High temperature superconductivity?

The fundamental mystery of the high temperature superconductivity seems to run very deep. Here I will try to explain an important aspect of it, in a way that is, hopefully, understandable to any one with healthy curiosity.

The superconductivity

Let us discuss the superconductivity, first, before discussing the high-temperature superconductivity. It is a well-known fact that practically all heroes of physics in the early 20th century (Einstein, Bohr, Feynman, et al.) have tried to explain the superconductivity and did not succeed. Why was it so difficult?

Normal electron and superconducting electrons

The triumph of the BCS (Bardeen-Cooper-Schrieffer) theory is based on the distinction between these two distinct entities: normal electron and superconducting electrons. They sound similar—they involve electrons after all—but, how do they—normal electron and superconducting electrons—differ? At high temperature, it is those normal electrons that conduct the electricity. For instance, this is how the electricity flows in a metal wire such as copper wire or aluminum wire. However, if a metal is cooled down to very low temperature, it is often found to super-conduct—the resistivity drops to zero suddenly (perfect conductor), and at the same time it expels any magnetic field (perfect dia-magnet). For instance, this happens when temperautre drops below 1.2 K for aluminum. According to the BCS theory, which is the theory of the superconductors that we have so far, the superconductivity occurs due to the formation, and the coherent (i.e., completely synchronized) movement of, pairs of electrons (Cooper pairs).

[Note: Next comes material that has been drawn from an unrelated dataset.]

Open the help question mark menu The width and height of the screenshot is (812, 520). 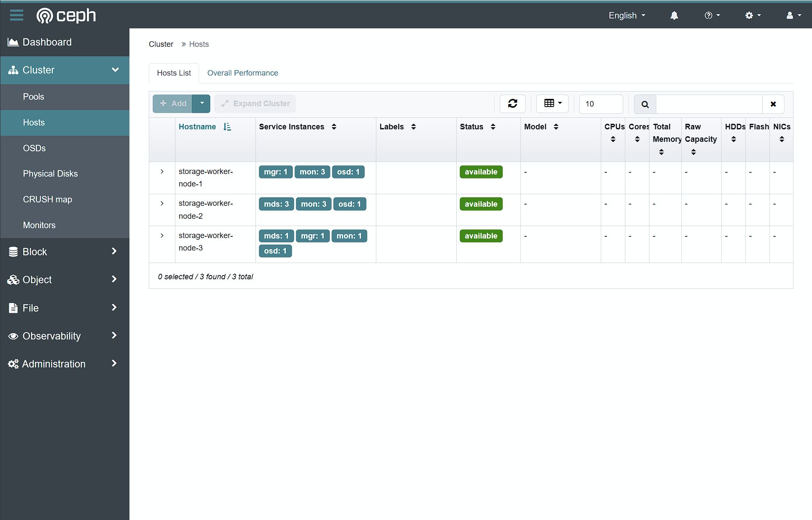coord(712,15)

What the BCS theory taught us is that the charge carriers in the normal state (individual electrons) and the charge carriers in the superconducting state (Cooper pairs) are fundamentally different! Perhaps using a cheesy analogy, they are as different as the single life and the married life are different.

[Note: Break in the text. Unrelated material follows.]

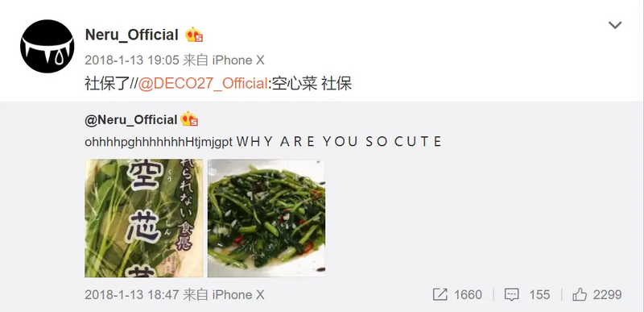Image resolution: width=644 pixels, height=312 pixels.
Task: Click the top post's iPhone X source
Action: point(238,60)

High temperature superconductivity

In 1987, Bednorz and Müller discovered the superconductivity in a very unlikely material—a lanthanium barium copper oxide, which is essentially a ceramic material made to conduct electricity with a little bit of charge carriers introduced by chemical doping. Indeed, when they received the Nobel prize, the citation was “for their important breakthrough in the discovery of superconductivity in ceramic materials.” This was the beginning of the high temperature superconductivity puzzle!

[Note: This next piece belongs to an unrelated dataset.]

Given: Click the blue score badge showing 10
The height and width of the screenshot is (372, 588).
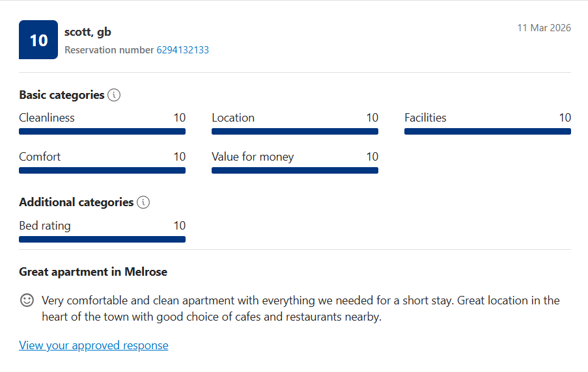Looking at the screenshot, I should coord(38,40).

Bad metal and good superconductor

If you are imagining a toilet bowl or a vase when you hear the word ceramic, you would be correct. Ceramics are usually insulators. Indeed, high temperature superconductor materials are basically insulators, and they acquire some metalicity through chemical doping of charge carriers: they are still not good metals at all. Thus, high temperature superconductors revealed the paradoxical truth about the superconductivity: certain bad metals become superconductors much more easily, i.e., have higher transition temperature, than good metals. Explaining exactly how this occurs is the key puzzle of the field today. This is why the Nobelist Phil Anderson suggests that understanding the bad/strange metal phase is the key to understanding the high Tc problem. What precursors of the superconductity lurk in the properties of the bad metal phase? In the Gweon group, we are discovering and interpreting illuminating essential features of the bad metal, or strange metal, phase.